Ce qui veut dire que les dégâts, avant même le déclenchement de la guerre, sont énormes ?
- "Les dégâts sont énormes. Nous avons trois victimes ou deux victimes et demie devant nous : l'ONU a perdu sa crédibilité, l'OTAN - l'alliance entre les Européens et les Etats-Unis - est plus que fragilisée et l'Union européenne elle-même est très profondément atteinte. Vous voyez la dimension des conséquences avant même que le conflit ne démarre."
Quels sont les risques ?
- "Il y a plus de 50 ans, après la guerre, les nations se sont mises d'accord pour trouver un lieu où l'on pourrait gérer les crises de la planète. Ce n'était pas formidable, il y a eu beaucoup de guerres, au Vietnam par exemple, mais au moins, les démocraties étaient à peu près toujours d'accord entre elles. Cette fois-ci, au vu et au su de tout le monde, c'est l'explosion des Nations unies. C'est vraiment très lourd de conséquences que d'entrer dans le XXIème siècle sans avoir le moindre instrument crédible de gestion des crises. C'est, à mon avis, la conséquence la plus lourde, la première conséquence et la plus lourde de cette guerre."
J. Chirac est-il allé trop loin ?
- "Je ne dirais pas cela.
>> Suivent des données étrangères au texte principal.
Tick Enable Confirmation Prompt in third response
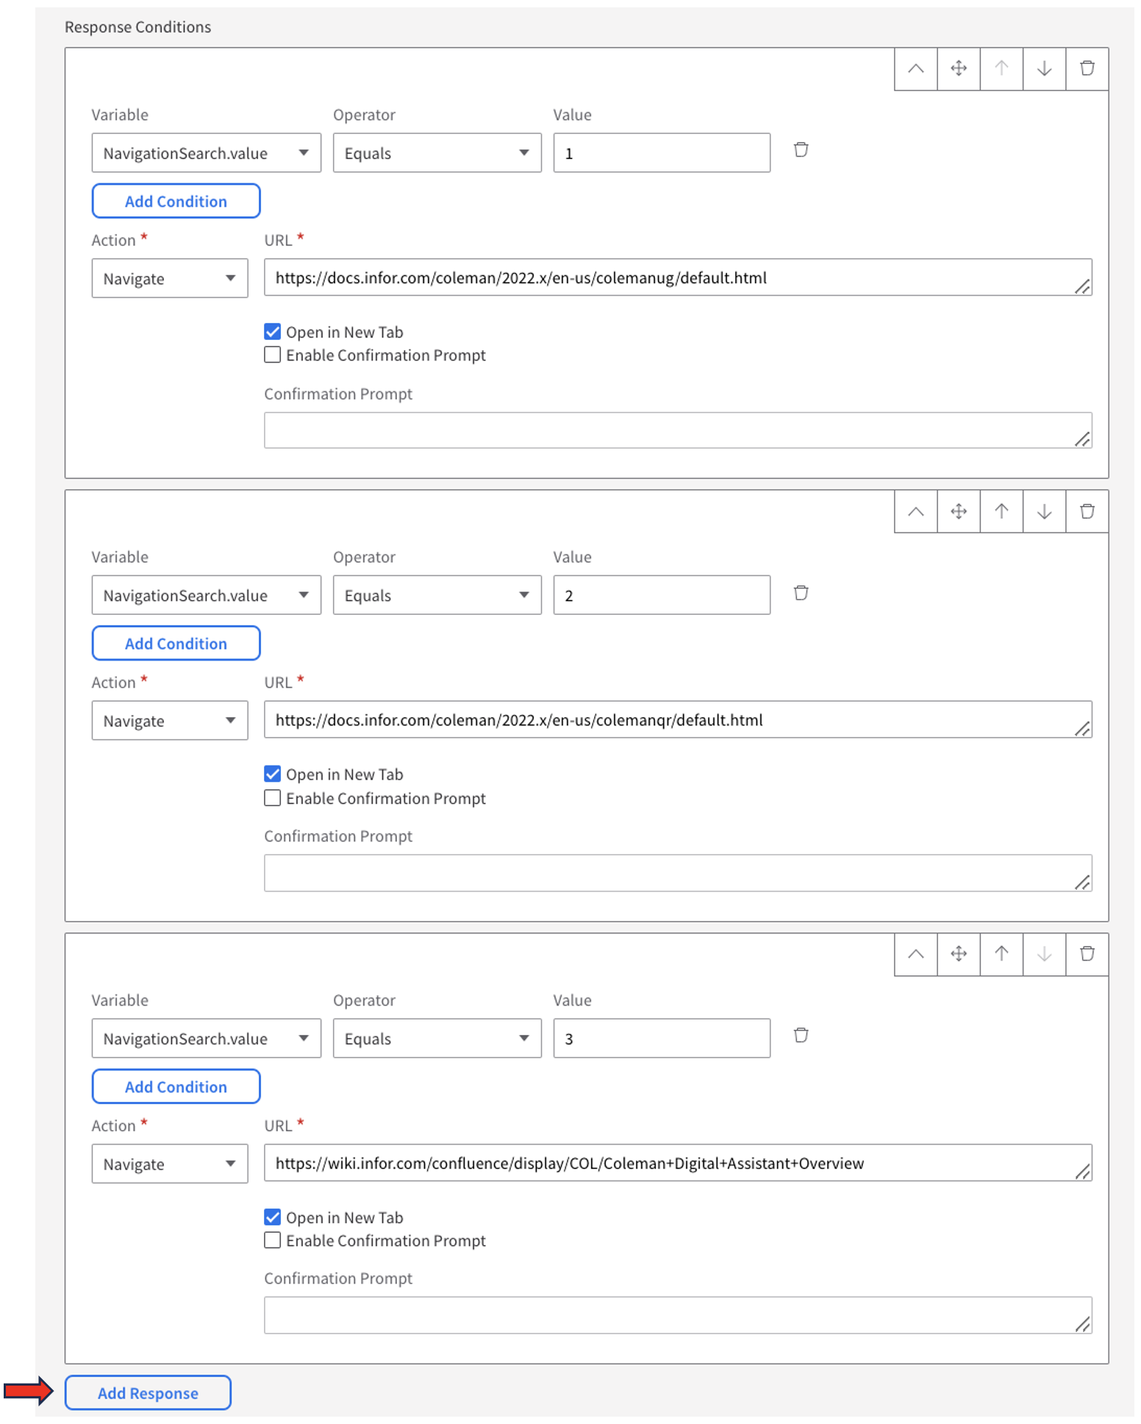pos(273,1241)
Le choix que les Etats-Unis avaient fait, d'imposer la guerre contre toute délibération, faisait que naturellement, en face, il y avait besoin d'une réponse. J. Chirac a choisi d'apporter cette réponse. Vous savez la différence que j'ai avec lui et que j'ai exprimée tout au long de cette crise. Il me semblait que si nous avions décidé d'obtenir une position européenne, de l'ensemble des Européens, quitte à mettre au pied du mur ceux des Européens qui n'auraient pas été d'accord avec la majorité que nous aurions formée, il me semblait que notre position aurait été moins exposée."
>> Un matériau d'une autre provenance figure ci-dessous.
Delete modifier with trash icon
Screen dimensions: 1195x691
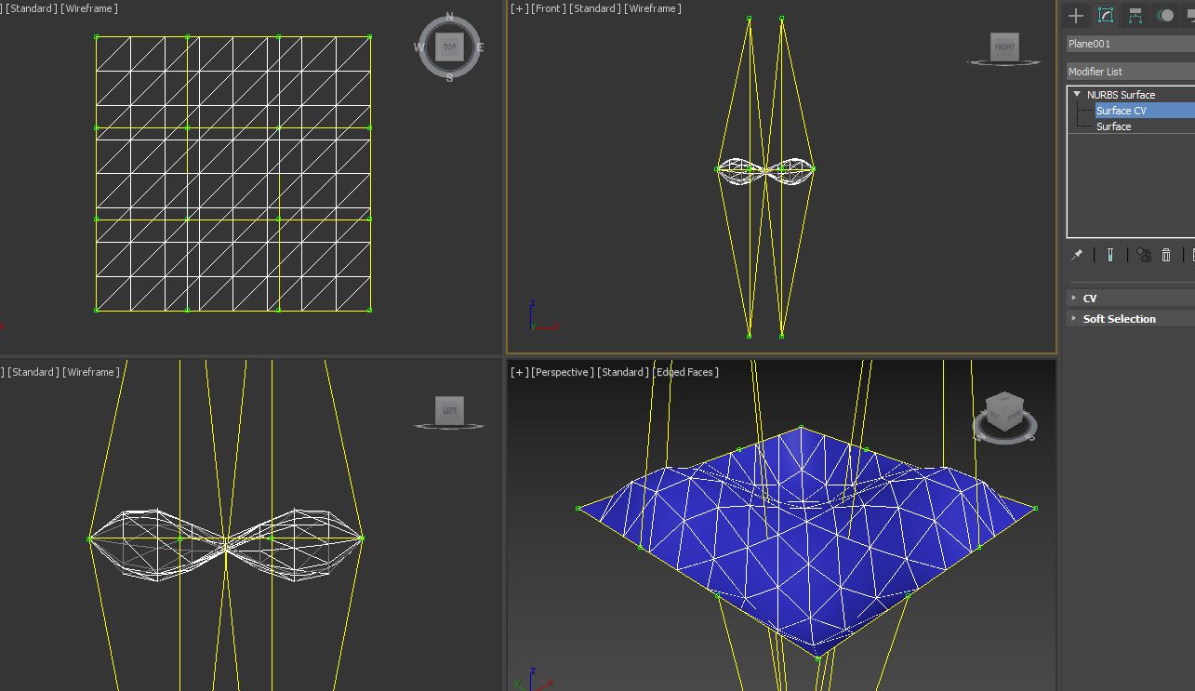1166,255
Vous savez bien que les Anglais et surtout les Américains, ont tout fait pour que l'Europe se désunisse.
- "Je parle des Européens. Je suis à peu près certain que la position que nous avons exprimée, peut être un peu amendée, aurait été majoritaire en Europe. Et à ce moment-là, peut-être le rapport de force n'eut-il pas été le même. C'est la seule réserve que j'exprime, parce qu'autrement, sur le fond, sur l'idée que le président de la République a exprimée, selon laquelle une nation seule, fut-elle la première de la planète, ne peut pas décider toute seule de la paix et de la guerre, sur cette ligne-là, j'ai apporté mon soutien depuis le départ parce que les principes sont plus importants que tout le reste."
Acceptez-vous qu'aux Etats-Unis, et en Grande-Bretagne aujourd'hui, la France soit prise comme bouc émissaire ?
- "On dira que c'était peut-être inévitable. Je ne sais pas ; je pense en tout cas que ce n'est pas à ce genre de détails, à ce genre de conséquences, que nous devons nous attacher. Ce qui se joue est infiniment plus grave : on a une allumette qui va être craquée dans un baril de poudre, et on a, de notre côté, tous les instruments, dont nous nous étions dotés depuis 50 ans, de gestion des crises, qui se trouvent par terre. Voilà les deux conséquences. A côté de cela, la passion des opinions plus ou moins attisée par certains médias ou attisée par certains hommes politiques ou politiciens, est de peu d'importance. Cela s'arrangera, je le pense et je le crois. En revanche, ce qui ne s'arrangera pas si facilement, c'est comment reconstruire la maison. Il y a trois maisons à reconstruire : il y a à reconstruire l'ONU, et cela ne sera pas simple, c'est-à-dire à donner au monde un lieu dans lequel un vote soit un vote, un "oui" soit un "oui", une gestion des crises soit prise au sérieux, pour que dans les 200 Etats de la planète, tout type qui perd la tête puisse se dire qu'il y a tout de même un endroit où on va le ramener à la raison."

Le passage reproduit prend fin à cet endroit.